EXERCISE GOAL:
Retype each entry below, keeping every character the same.
Content starts
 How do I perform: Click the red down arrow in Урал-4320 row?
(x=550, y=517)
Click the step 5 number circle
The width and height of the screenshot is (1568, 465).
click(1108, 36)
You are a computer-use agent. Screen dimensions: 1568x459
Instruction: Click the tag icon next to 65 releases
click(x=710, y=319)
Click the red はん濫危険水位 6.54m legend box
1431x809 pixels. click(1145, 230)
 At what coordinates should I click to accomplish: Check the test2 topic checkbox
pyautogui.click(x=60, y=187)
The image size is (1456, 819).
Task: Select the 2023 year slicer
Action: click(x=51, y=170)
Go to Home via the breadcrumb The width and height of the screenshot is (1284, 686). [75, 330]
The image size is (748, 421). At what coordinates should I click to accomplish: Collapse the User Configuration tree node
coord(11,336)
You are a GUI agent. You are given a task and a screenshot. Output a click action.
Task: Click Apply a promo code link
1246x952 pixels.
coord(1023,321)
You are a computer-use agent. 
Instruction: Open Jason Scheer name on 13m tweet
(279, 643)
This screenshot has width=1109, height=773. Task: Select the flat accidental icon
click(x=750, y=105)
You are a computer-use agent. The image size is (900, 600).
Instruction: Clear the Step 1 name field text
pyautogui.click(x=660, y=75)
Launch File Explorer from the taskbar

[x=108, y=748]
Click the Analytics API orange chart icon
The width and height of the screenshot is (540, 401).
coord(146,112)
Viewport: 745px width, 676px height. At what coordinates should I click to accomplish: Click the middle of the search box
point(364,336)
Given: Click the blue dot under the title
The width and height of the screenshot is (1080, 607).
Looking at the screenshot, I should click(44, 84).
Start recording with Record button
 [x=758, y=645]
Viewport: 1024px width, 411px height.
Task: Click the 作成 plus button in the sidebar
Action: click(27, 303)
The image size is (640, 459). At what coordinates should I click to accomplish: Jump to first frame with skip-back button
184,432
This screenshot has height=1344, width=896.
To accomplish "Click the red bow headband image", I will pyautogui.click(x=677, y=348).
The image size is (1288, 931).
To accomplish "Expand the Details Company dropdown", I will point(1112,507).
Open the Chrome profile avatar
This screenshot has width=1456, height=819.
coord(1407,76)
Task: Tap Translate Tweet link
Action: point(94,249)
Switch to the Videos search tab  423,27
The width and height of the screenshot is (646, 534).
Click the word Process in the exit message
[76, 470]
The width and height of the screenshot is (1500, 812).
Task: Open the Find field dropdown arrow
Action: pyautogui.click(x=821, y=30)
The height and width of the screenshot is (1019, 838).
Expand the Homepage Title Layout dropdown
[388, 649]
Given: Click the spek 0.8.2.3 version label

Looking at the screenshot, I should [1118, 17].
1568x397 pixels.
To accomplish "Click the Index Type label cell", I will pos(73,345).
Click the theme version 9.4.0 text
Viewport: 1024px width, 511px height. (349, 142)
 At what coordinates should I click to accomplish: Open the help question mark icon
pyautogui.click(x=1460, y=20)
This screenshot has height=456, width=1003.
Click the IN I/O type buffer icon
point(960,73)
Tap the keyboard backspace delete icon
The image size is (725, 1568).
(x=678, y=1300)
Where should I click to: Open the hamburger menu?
Content ends
PROBLEM SOLUTION:
 How do I perform: Click the red down arrow in Урал-4320 row?
(x=550, y=517)
Click the step 5 number circle
The width and height of the screenshot is (1568, 465).
click(1108, 36)
You are a computer-use agent. Screen dimensions: 1568x459
Instruction: Click the tag icon next to 65 releases
click(x=710, y=319)
Click the red はん濫危険水位 6.54m legend box
1431x809 pixels. click(1145, 230)
 At what coordinates should I click to accomplish: Check the test2 topic checkbox
pyautogui.click(x=60, y=187)
The image size is (1456, 819).
Task: Select the 2023 year slicer
Action: click(x=51, y=170)
Go to Home via the breadcrumb The width and height of the screenshot is (1284, 686). [75, 330]
The image size is (748, 421). At what coordinates should I click to accomplish: Collapse the User Configuration tree node
coord(11,336)
You are a GUI agent. You are given a task and a screenshot. Output a click action.
Task: Click Apply a promo code link
1246x952 pixels.
coord(1023,321)
You are a computer-use agent. 
Instruction: Open Jason Scheer name on 13m tweet
(279, 643)
This screenshot has width=1109, height=773. Task: Select the flat accidental icon
click(x=750, y=105)
You are a computer-use agent. The image size is (900, 600).
Instruction: Clear the Step 1 name field text
pyautogui.click(x=660, y=75)
Launch File Explorer from the taskbar

[x=108, y=748]
Click the Analytics API orange chart icon
The width and height of the screenshot is (540, 401).
coord(146,112)
Viewport: 745px width, 676px height. At what coordinates should I click to accomplish: Click the middle of the search box
point(364,336)
Given: Click the blue dot under the title
The width and height of the screenshot is (1080, 607).
Looking at the screenshot, I should click(44, 84).
Start recording with Record button
 [x=758, y=645]
Viewport: 1024px width, 411px height.
Task: Click the 作成 plus button in the sidebar
Action: click(27, 303)
The image size is (640, 459). At what coordinates should I click to accomplish: Jump to first frame with skip-back button
184,432
This screenshot has height=1344, width=896.
To accomplish "Click the red bow headband image", I will pyautogui.click(x=677, y=348).
The image size is (1288, 931).
To accomplish "Expand the Details Company dropdown", I will point(1112,507).
Open the Chrome profile avatar
This screenshot has width=1456, height=819.
coord(1407,76)
Task: Tap Translate Tweet link
Action: point(94,249)
Switch to the Videos search tab  423,27
The width and height of the screenshot is (646, 534).
Click the word Process in the exit message
[76, 470]
The width and height of the screenshot is (1500, 812).
Task: Open the Find field dropdown arrow
Action: pyautogui.click(x=821, y=30)
The height and width of the screenshot is (1019, 838).
Expand the Homepage Title Layout dropdown
[388, 649]
Given: Click the spek 0.8.2.3 version label

Looking at the screenshot, I should [1118, 17].
1568x397 pixels.
To accomplish "Click the Index Type label cell", I will pos(73,345).
Click the theme version 9.4.0 text
Viewport: 1024px width, 511px height. (349, 142)
 At what coordinates should I click to accomplish: Open the help question mark icon
pyautogui.click(x=1460, y=20)
This screenshot has height=456, width=1003.
Click the IN I/O type buffer icon
point(960,73)
Tap the keyboard backspace delete icon
The image size is (725, 1568).
(x=678, y=1300)
Where should I click to: Open the hamburger menu?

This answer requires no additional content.